On Missing Scores in Evolving Multibiometric Systems
Melissa R Dale, Anil Jain, Arun Ross
TL;DR
The paper tackles missing scores in evolving multibiometric systems, addressing how to preserve recognition accuracy as modalities are added, merged, or retired. It evaluates simple sum fusion in conjunction with several missing-data imputation methods, including Listwise Deletion, mean/median substitution, and multivariate approaches like MICE and iterative KNN. Across three real-world scenarios, the study shows that imputation substantially improves both verification and identification performance, with iterative KNN consistently delivering the strongest results, even when up to 90% of scores are missing; retraining can be preferable when retiring a modality. The findings highlight the practical viability of imputation-based fusion to maintain system performance during evolution, while also noting dataset-dependent gains and the need for larger, more diverse datasets and future work on score quality and other fusion levels.
Abstract
The use of multiple modalities (e.g., face and fingerprint) or multiple algorithms (e.g., three face comparators) has shown to improve the recognition accuracy of an operational biometric system.

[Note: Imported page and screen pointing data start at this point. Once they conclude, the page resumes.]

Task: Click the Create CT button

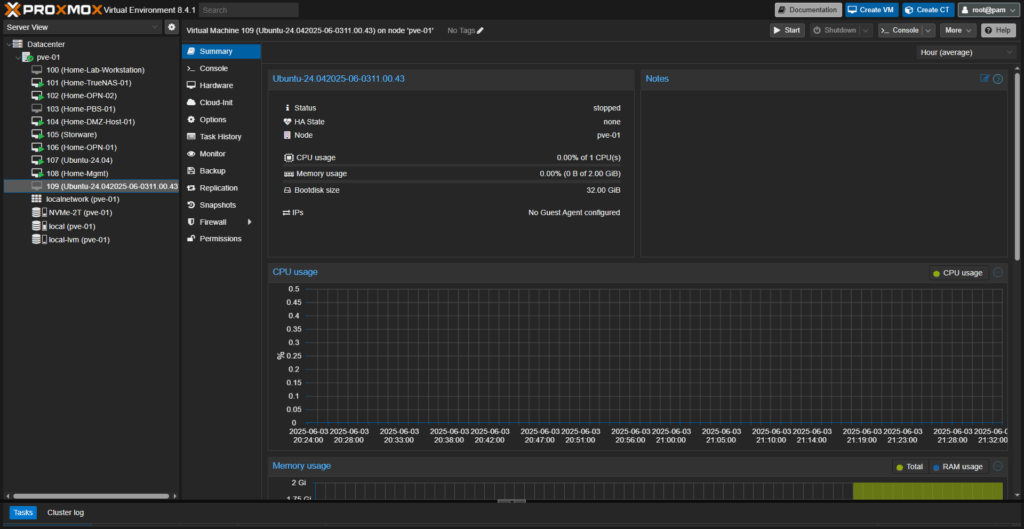Action: [927, 10]
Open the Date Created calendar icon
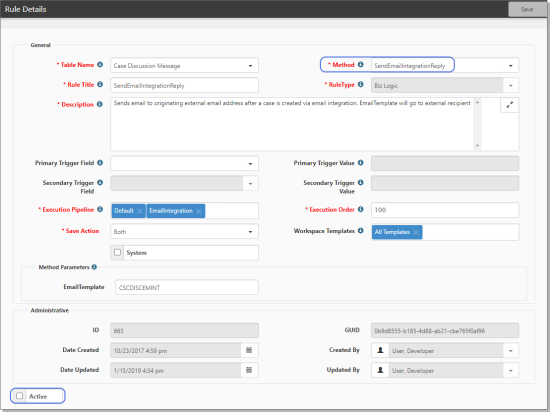 (x=249, y=350)
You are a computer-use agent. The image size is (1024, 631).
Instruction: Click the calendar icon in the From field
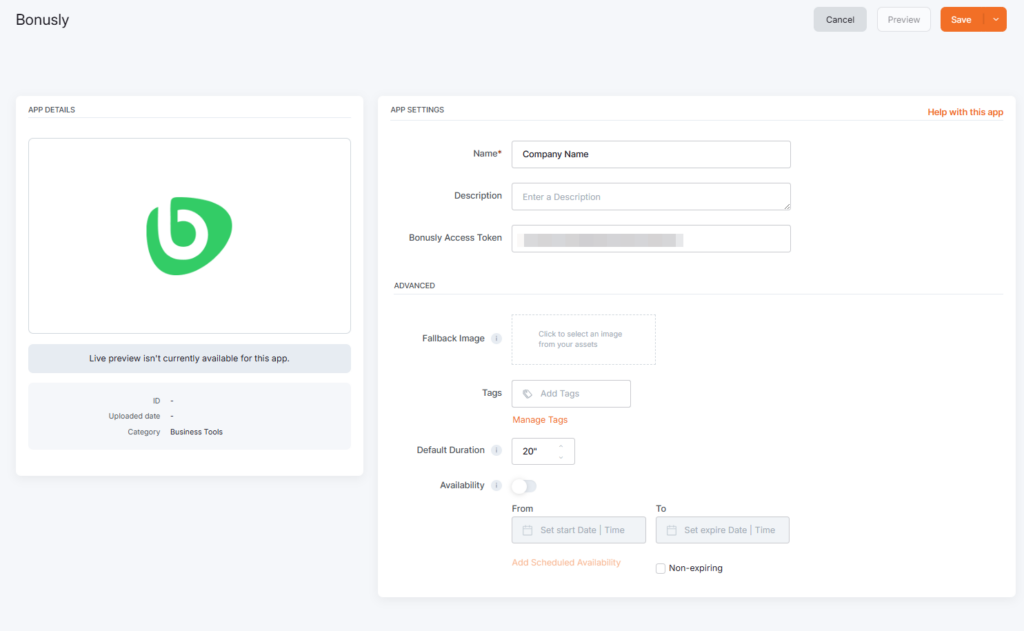coord(527,530)
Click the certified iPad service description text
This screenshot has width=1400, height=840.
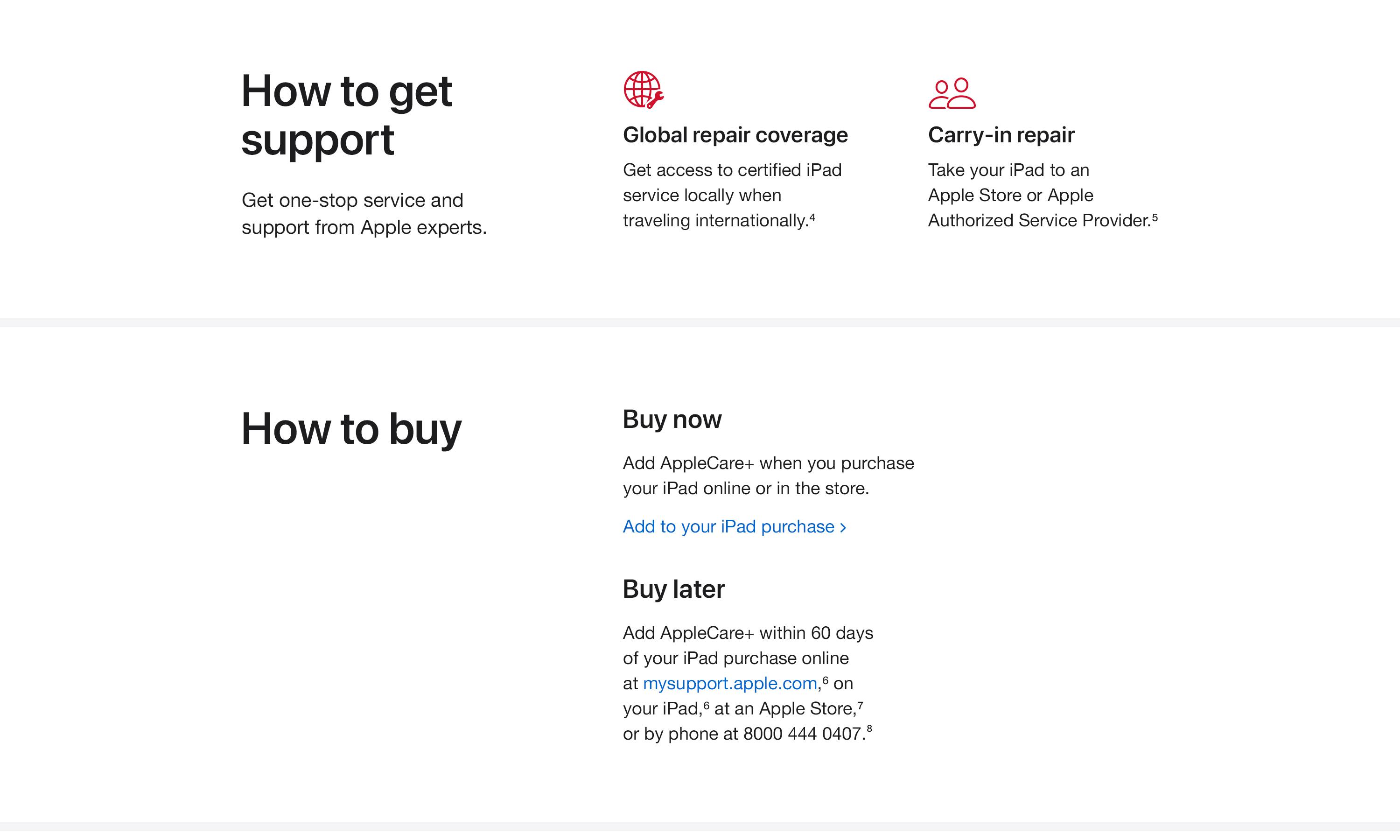coord(732,195)
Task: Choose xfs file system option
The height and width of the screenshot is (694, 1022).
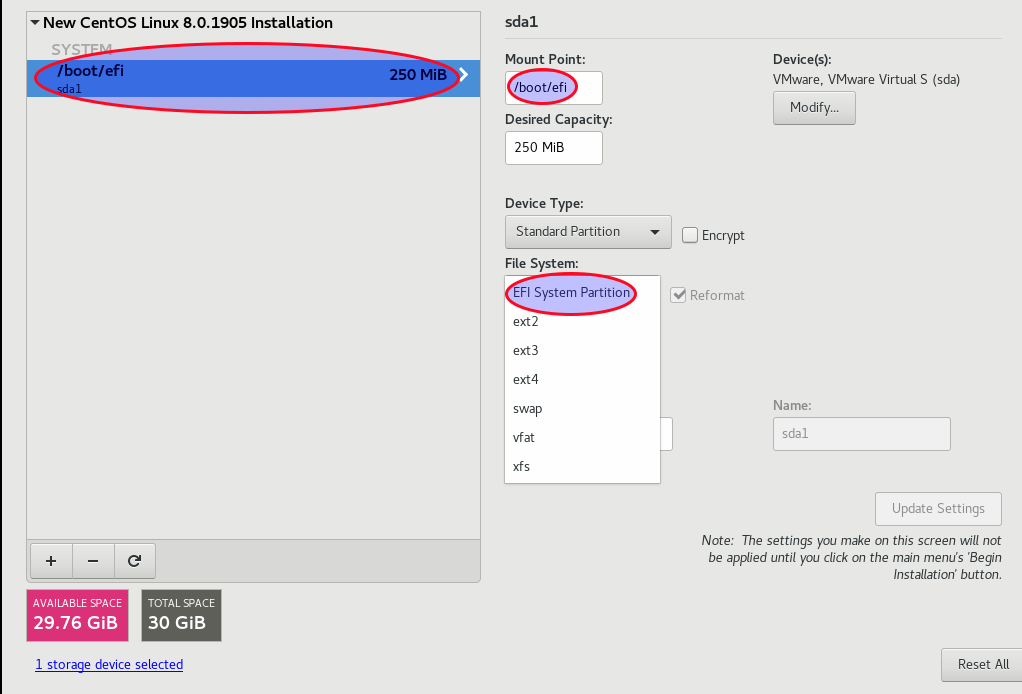Action: point(521,467)
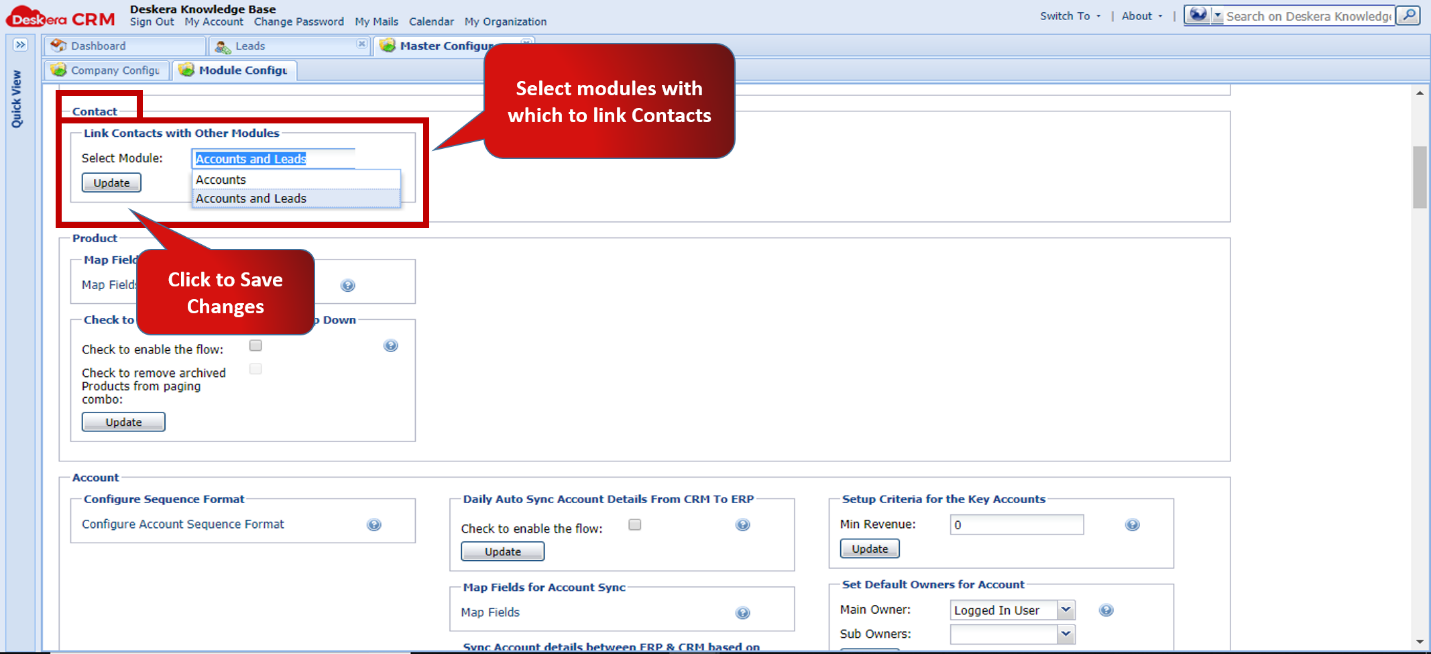Viewport: 1431px width, 654px height.
Task: Open help icon next to Min Revenue
Action: pos(1132,524)
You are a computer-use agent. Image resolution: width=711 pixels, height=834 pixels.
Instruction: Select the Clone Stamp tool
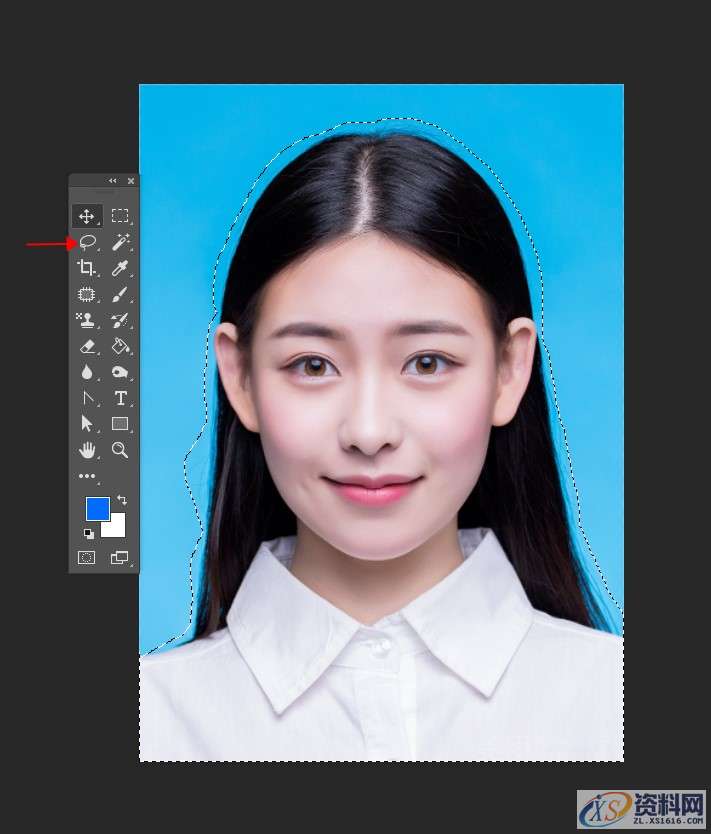(87, 320)
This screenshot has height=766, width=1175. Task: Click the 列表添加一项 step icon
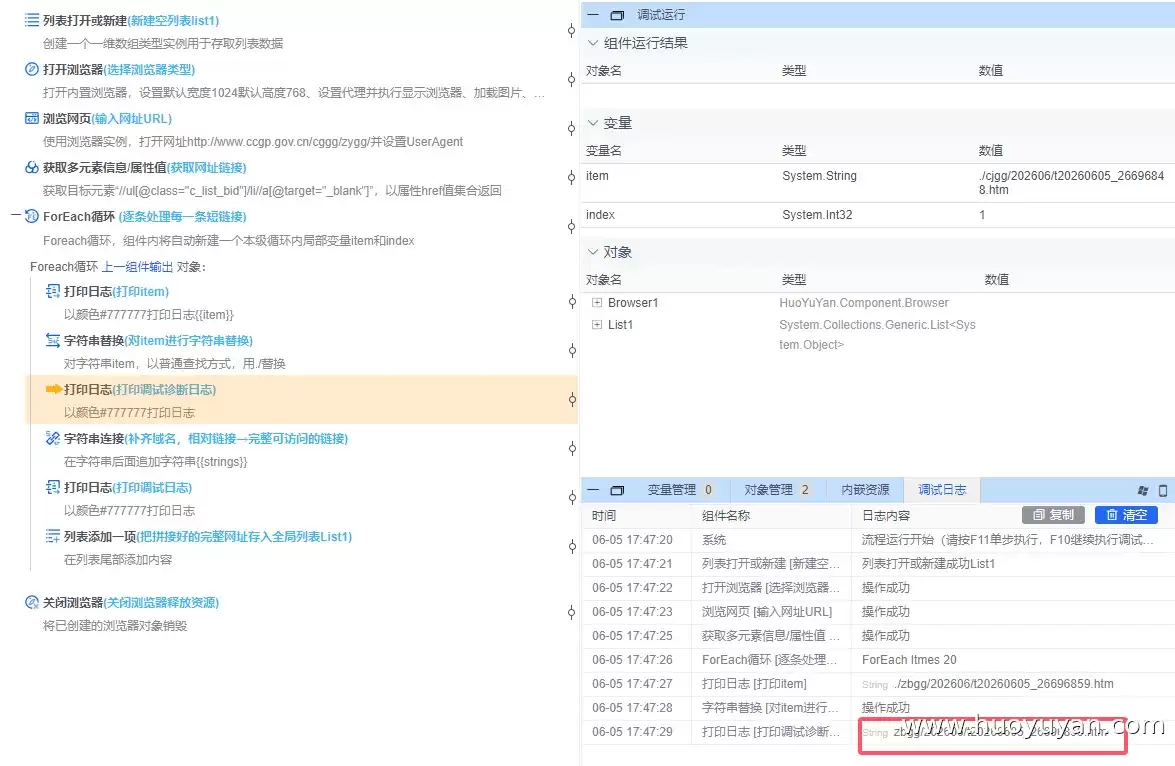[x=52, y=536]
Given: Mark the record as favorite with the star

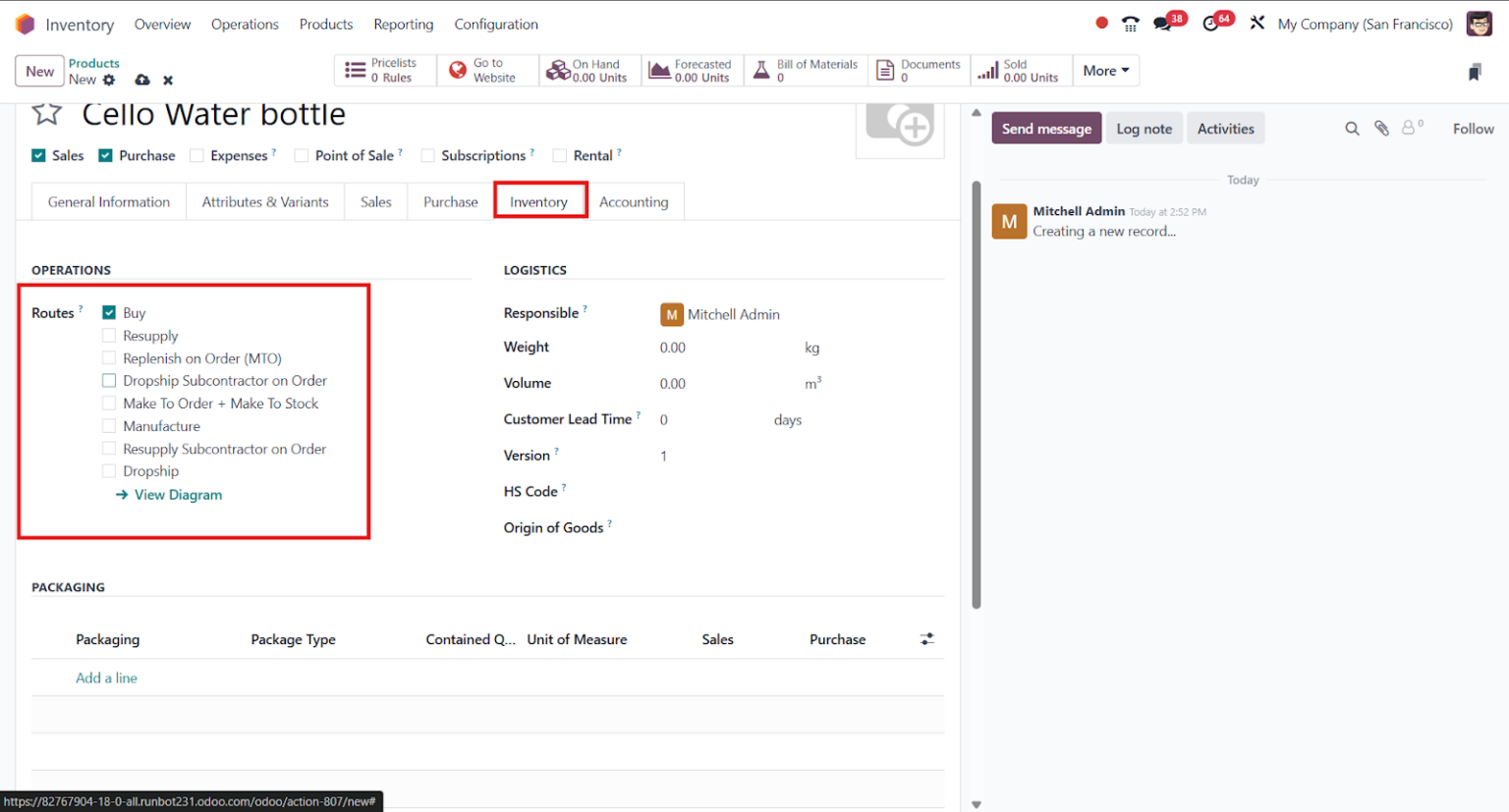Looking at the screenshot, I should click(45, 113).
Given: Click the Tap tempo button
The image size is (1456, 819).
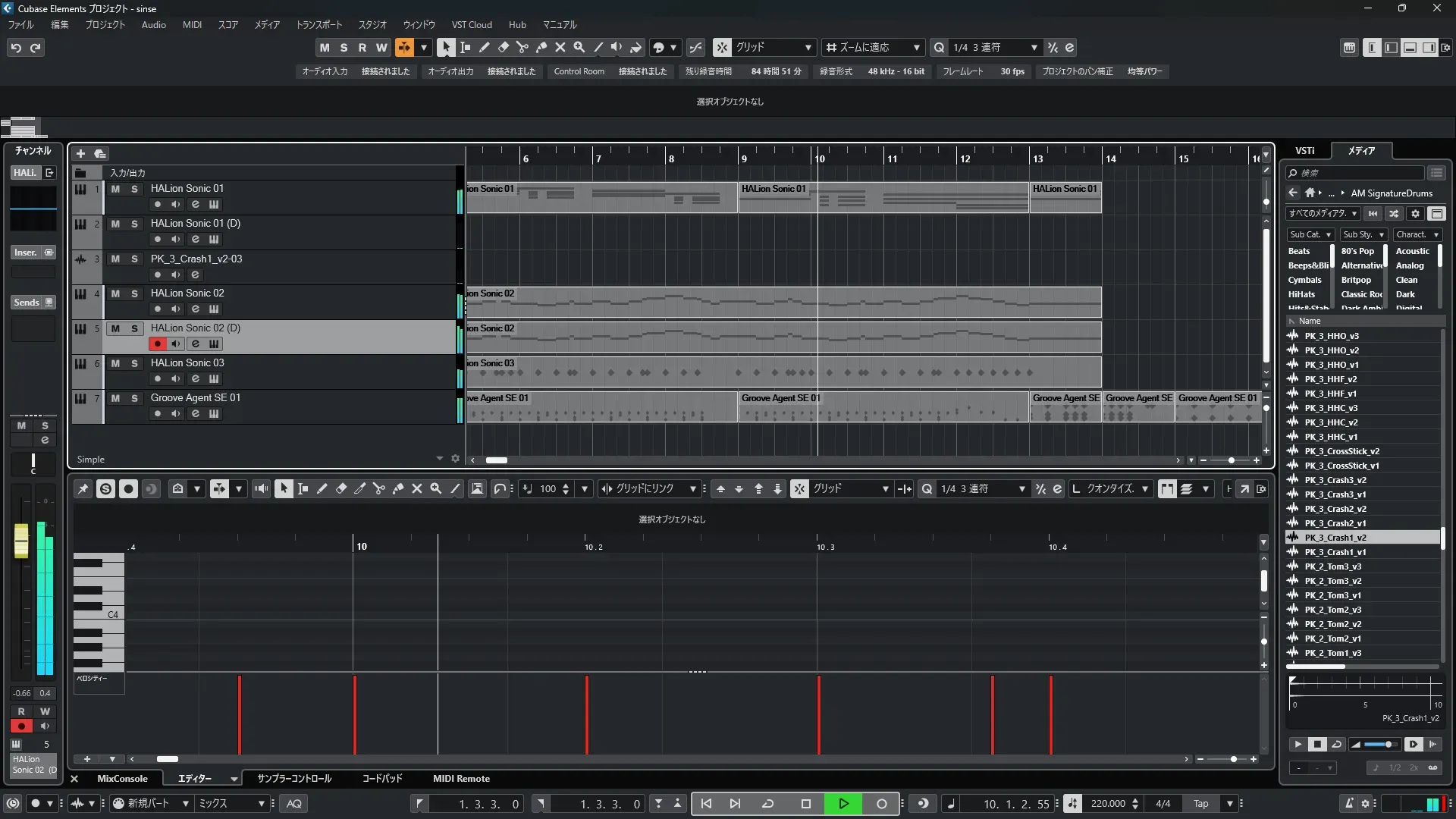Looking at the screenshot, I should tap(1200, 803).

Over time a biometric system may evolve to add new modalities, retire old modalities, or be merged with other biometric systems. This can lead to scenarios where there are missing scores corresponding to the input probe set. Previous work on this topic has focused on either the verification or identification tasks, but not both. Further, the proportion of missing data considered has been less than 50%. In this work, we study the impact of missing score data for both the verification and identification tasks. We show that the application of various score imputation methods along with simple sum fusion can improve recognition accuracy, even when the proportion of missing scores increases to 90%. Experiments show that fusion after score imputation outperforms fusion with no imputation. Specifically, iterative imputation with K nearest neighbors consistently surpasses other imputation methods in both the verification and identification tasks, regardless of the amount of scores missing, and provides imputed values that are consistent with the ground truth complete dataset.